Sin embargo, la salida antiglobalizadora tiene varias caras posibles. Klein cree que el camino no es ineluctable: piensa que es posible un “salto evolutivo” porque los momentos de shock son sobre todo volátiles. En una reciente intervención (puede verse aquí https://theintercept.com/2020/03/16/coronavirus-capitalism/) lo relacionó con el paraíso del progresismo no revolucionario (si disculpan el pleonasmo): el New Deal de Franklin Delano Roosevelt establecido tras el desastre financiero de 1929. Ahora es el momento para que ideas que en los Estados Unidos se consideran radicales –cobertura de salud universal, derecho a la educación- tomen más fuerza, justo en un año de elecciones. Y así generar un New Deal, pero ahora verde, el Green New Deal, no sólo por su contenido meramente ecologista sino porque justamente relaciona la justicia ambiental con la justicia social. Klein sabe que, como quería Castoriadis, la historia no está escrita sino que se va escribiendo cada día. Cómo eso engarza en el sistema planetario, está por verse aunque tenga voluntad mundialista.

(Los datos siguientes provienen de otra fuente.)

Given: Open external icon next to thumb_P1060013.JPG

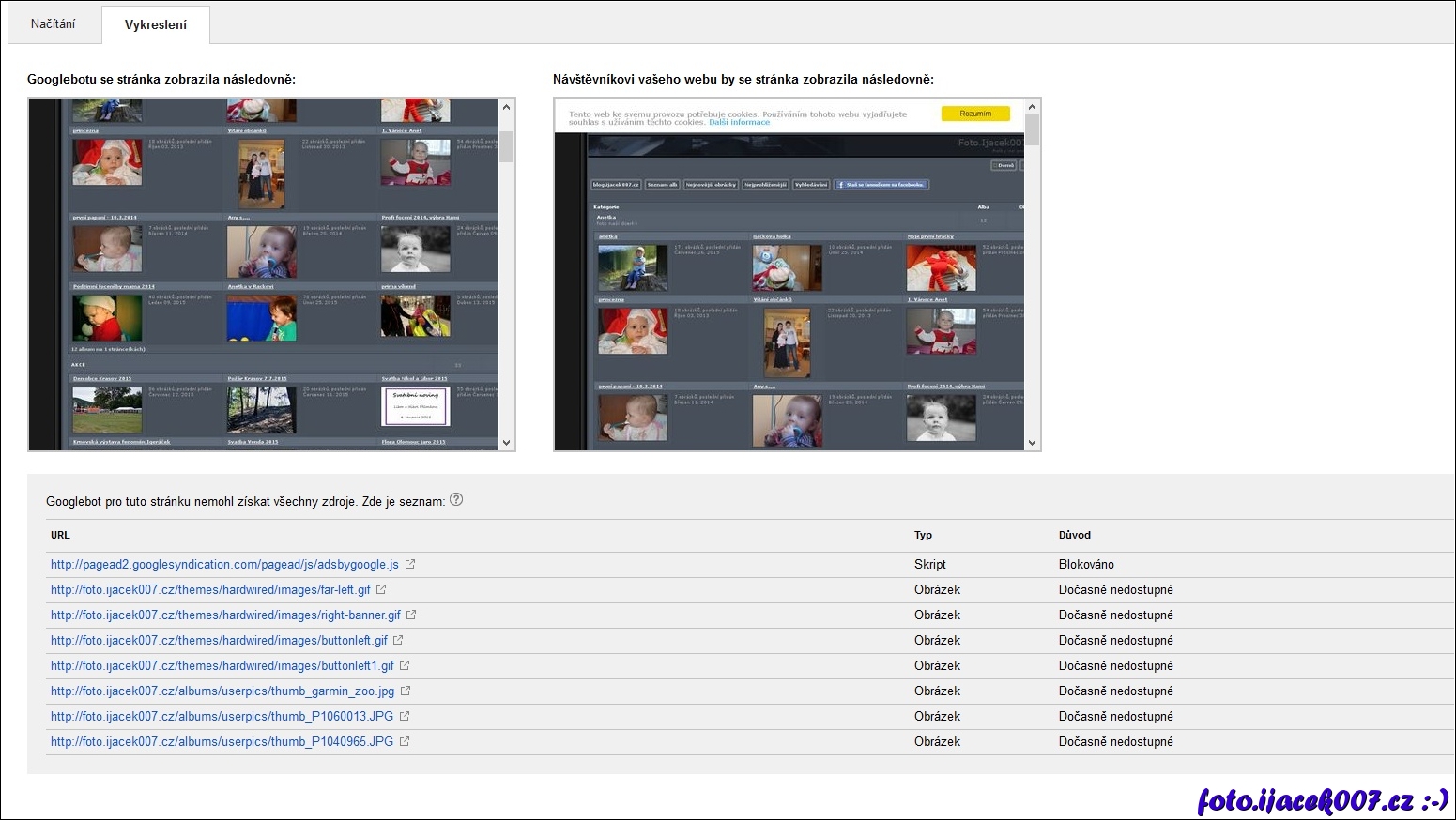Looking at the screenshot, I should click(405, 717).
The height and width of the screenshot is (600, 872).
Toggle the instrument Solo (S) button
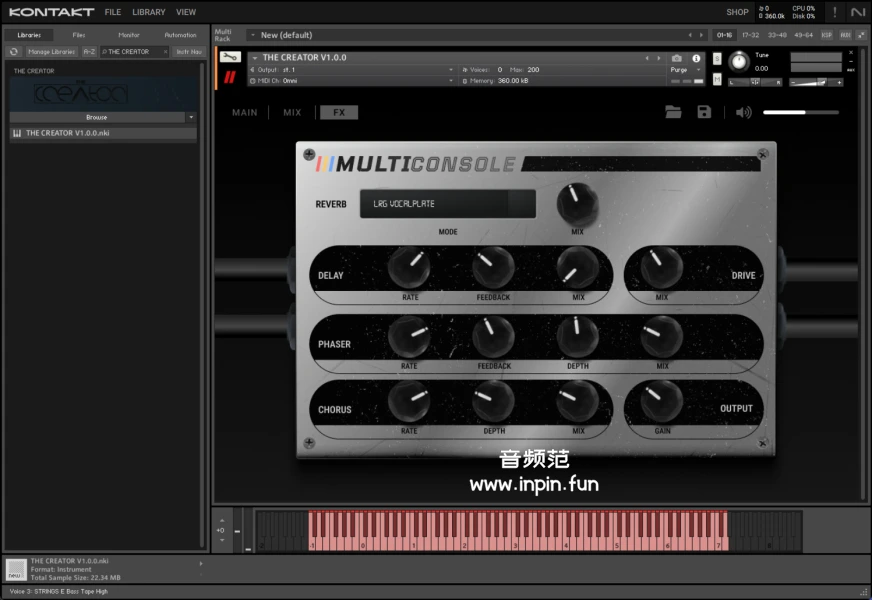(717, 58)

Según algunos analistas –como Brian Bennett, en la revista Time- el hecho de que Donald Trump haya subestimado la pandemia y que haya tenido que volver atrás sobre sus pasos puede haber resquebrajado su pavimentado camino hacia la reelección, y esmerilado la situación económica que era su fuerte. “La fuerte caída de los mercados, el cierre de escuelas y oficinas, la baja estrepitosa del precio del petróleo y la disrupción generalizada en otras industrias han generado dudas en quienes apoyan a Trump debido a que el virus está gatillando una nueva crisis financiera que puede herir el intento de ir por un segundo mandato mucho más que otra prueba política que haya tenido que encarar antes”, escribió Bennett. De todos modos, aún está por verse si enfrente tendrá a un competidor demócrata moderado como Joseph Robinette “Joe” Biden o el socialista Bernard “Bernie” Sanders; si se diera esta última oposición, no habría opción globalizadora para el votante norteamericano.
El mundo está interrumpido.
Como fuera, y más allá de los mega órdenes económicos y financieros, otros rubros culturales de la globalización parecen quizá incluso más arduos de erradicar, comenzando por Internet y la revolución de los teléfonos inteligentes y sus aplicaciones, entre otras delicias de la tecnología del siglo XXI. Es probable que muchxs, cuando piensan en el fin del mundo, piensen en el fin de Internet. Y es más probable imaginar el fin del capitalismo globalizado que el fin de Google. Por eso, por más paralelismos que haya, el actual no es un camino que termine en las pestes medievales; eso que la historia se repite viene con un millón de asteriscos y notas al pie.
El mundo sigue parado: cuando arranque de nuevo, hay que ver para qué lado sale.